_Problem requirements_.
Work out how many lines in the following entries contain the string "badge", and write only that number.

_Saved data entries_.
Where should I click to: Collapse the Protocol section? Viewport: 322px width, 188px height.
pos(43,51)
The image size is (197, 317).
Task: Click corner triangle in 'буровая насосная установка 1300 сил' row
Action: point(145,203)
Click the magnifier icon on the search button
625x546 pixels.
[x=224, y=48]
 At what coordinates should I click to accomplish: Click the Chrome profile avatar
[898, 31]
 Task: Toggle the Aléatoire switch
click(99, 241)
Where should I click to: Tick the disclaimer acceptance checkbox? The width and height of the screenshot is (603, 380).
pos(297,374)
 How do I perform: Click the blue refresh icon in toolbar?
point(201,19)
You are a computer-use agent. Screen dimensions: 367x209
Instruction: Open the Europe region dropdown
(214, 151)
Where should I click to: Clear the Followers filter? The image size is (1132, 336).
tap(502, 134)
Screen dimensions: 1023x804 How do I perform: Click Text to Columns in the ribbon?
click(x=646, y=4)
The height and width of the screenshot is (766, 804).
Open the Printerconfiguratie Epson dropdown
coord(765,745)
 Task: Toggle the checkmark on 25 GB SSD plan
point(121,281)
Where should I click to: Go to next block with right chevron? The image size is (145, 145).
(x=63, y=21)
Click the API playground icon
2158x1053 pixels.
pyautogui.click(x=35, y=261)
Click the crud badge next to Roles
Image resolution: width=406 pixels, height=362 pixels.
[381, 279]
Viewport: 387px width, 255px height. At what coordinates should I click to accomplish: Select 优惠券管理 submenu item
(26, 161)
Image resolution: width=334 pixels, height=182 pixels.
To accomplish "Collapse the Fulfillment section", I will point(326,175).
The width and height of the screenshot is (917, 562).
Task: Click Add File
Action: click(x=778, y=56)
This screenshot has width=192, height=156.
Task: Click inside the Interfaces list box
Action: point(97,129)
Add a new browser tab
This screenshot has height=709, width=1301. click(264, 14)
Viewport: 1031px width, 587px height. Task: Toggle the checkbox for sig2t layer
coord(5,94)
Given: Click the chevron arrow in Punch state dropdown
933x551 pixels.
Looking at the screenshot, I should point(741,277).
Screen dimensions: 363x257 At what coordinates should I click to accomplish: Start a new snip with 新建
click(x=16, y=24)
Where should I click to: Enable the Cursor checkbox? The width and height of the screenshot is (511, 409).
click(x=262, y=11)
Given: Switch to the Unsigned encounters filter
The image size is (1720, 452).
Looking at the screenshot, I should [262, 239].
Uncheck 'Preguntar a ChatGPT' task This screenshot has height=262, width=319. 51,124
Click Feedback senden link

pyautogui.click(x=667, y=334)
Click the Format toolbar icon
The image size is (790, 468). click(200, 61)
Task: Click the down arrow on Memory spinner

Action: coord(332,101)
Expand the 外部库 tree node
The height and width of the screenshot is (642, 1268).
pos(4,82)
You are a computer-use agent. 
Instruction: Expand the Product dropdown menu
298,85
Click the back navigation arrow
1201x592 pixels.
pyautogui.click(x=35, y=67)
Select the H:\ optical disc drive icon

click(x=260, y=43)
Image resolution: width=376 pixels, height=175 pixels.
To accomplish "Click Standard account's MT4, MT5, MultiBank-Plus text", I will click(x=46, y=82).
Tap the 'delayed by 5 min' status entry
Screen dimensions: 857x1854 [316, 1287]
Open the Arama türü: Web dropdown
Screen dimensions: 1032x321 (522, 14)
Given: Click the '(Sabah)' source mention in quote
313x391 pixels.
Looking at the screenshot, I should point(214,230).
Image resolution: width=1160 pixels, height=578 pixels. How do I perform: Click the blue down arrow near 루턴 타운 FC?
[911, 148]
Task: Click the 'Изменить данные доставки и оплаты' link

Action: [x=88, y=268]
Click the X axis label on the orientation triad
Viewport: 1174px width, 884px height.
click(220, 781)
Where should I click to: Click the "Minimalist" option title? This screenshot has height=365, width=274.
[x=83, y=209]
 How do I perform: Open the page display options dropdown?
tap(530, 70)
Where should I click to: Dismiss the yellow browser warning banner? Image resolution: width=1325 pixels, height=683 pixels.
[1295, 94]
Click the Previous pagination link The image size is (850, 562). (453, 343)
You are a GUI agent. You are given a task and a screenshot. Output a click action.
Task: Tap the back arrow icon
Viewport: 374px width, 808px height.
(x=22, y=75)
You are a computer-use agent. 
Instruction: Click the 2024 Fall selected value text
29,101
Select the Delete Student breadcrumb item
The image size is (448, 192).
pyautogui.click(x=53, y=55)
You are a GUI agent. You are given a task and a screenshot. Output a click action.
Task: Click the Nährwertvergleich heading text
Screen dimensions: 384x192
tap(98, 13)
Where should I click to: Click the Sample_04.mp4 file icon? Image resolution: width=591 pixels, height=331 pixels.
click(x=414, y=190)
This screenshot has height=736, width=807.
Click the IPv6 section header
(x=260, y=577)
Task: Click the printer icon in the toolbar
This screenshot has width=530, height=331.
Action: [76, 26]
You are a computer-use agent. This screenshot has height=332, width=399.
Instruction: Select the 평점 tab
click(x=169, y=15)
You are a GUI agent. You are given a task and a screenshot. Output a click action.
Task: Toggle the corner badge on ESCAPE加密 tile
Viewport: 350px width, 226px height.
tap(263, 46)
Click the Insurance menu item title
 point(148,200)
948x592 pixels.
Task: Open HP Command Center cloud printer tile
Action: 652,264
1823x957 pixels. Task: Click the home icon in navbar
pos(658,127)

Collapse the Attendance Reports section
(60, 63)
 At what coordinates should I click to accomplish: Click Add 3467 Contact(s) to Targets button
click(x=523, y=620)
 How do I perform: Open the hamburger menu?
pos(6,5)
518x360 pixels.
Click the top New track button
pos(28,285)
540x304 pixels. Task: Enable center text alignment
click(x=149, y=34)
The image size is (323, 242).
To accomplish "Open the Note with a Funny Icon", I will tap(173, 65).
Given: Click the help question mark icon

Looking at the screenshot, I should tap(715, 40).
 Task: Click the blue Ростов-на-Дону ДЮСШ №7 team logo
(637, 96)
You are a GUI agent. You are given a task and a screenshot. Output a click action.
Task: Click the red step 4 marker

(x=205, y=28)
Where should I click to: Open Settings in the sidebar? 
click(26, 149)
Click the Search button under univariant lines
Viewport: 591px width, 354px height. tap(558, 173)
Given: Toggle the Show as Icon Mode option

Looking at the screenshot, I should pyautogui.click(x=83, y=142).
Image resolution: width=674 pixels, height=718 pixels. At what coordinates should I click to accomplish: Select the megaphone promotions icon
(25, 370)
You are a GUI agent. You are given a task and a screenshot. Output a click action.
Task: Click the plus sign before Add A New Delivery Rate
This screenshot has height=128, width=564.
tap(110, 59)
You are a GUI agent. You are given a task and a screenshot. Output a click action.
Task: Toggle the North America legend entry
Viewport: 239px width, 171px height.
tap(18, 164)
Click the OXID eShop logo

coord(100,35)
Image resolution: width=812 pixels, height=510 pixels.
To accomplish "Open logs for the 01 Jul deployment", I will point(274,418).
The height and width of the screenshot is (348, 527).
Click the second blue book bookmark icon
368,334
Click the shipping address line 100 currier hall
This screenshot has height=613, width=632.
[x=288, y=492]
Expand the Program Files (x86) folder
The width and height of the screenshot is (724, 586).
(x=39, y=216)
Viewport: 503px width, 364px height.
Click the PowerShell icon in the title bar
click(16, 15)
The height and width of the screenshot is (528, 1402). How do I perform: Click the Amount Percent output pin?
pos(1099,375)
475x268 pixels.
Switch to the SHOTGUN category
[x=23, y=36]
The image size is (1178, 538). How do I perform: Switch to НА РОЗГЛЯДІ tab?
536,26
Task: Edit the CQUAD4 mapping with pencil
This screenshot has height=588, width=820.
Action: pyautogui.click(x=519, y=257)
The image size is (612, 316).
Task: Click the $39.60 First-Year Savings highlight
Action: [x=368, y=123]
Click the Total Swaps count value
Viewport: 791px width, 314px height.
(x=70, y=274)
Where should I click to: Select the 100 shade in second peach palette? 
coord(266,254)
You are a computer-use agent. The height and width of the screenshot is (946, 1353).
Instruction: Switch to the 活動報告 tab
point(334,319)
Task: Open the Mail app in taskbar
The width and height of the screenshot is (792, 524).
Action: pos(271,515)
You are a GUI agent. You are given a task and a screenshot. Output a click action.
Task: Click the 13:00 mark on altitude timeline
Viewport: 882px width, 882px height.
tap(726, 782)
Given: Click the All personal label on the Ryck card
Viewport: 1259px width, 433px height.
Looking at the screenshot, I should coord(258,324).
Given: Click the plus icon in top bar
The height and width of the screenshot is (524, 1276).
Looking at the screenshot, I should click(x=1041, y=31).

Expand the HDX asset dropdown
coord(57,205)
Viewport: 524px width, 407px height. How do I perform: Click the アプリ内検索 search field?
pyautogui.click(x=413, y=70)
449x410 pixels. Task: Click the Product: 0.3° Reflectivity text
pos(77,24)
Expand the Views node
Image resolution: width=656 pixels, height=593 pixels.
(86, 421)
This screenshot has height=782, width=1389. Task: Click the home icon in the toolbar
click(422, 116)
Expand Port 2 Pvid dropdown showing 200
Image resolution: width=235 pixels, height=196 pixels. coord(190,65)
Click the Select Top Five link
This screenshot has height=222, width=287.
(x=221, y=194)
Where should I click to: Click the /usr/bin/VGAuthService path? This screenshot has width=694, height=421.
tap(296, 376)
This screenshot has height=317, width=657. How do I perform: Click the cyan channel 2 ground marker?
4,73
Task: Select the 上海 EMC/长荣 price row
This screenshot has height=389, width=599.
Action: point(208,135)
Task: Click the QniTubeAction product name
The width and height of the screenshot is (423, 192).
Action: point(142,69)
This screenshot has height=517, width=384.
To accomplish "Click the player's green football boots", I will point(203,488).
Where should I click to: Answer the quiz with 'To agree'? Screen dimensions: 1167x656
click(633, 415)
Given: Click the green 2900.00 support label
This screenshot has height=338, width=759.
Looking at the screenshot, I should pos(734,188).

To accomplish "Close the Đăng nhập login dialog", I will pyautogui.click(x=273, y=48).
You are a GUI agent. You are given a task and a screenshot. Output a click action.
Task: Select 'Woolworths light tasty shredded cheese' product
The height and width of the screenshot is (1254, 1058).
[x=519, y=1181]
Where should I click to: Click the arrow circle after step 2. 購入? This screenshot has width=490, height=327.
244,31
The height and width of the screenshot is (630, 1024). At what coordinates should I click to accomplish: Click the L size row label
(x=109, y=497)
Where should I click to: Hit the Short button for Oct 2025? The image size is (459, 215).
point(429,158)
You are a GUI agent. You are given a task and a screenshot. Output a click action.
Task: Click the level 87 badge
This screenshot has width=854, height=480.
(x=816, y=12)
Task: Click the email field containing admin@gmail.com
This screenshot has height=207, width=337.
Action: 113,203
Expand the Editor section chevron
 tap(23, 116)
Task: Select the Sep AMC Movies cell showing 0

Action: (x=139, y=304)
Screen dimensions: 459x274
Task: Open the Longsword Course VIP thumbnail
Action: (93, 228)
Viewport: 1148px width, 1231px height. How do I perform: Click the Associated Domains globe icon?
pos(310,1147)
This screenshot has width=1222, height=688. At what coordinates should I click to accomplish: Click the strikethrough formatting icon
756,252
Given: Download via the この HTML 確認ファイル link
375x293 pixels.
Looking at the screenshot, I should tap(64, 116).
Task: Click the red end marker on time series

_Task solution_.
3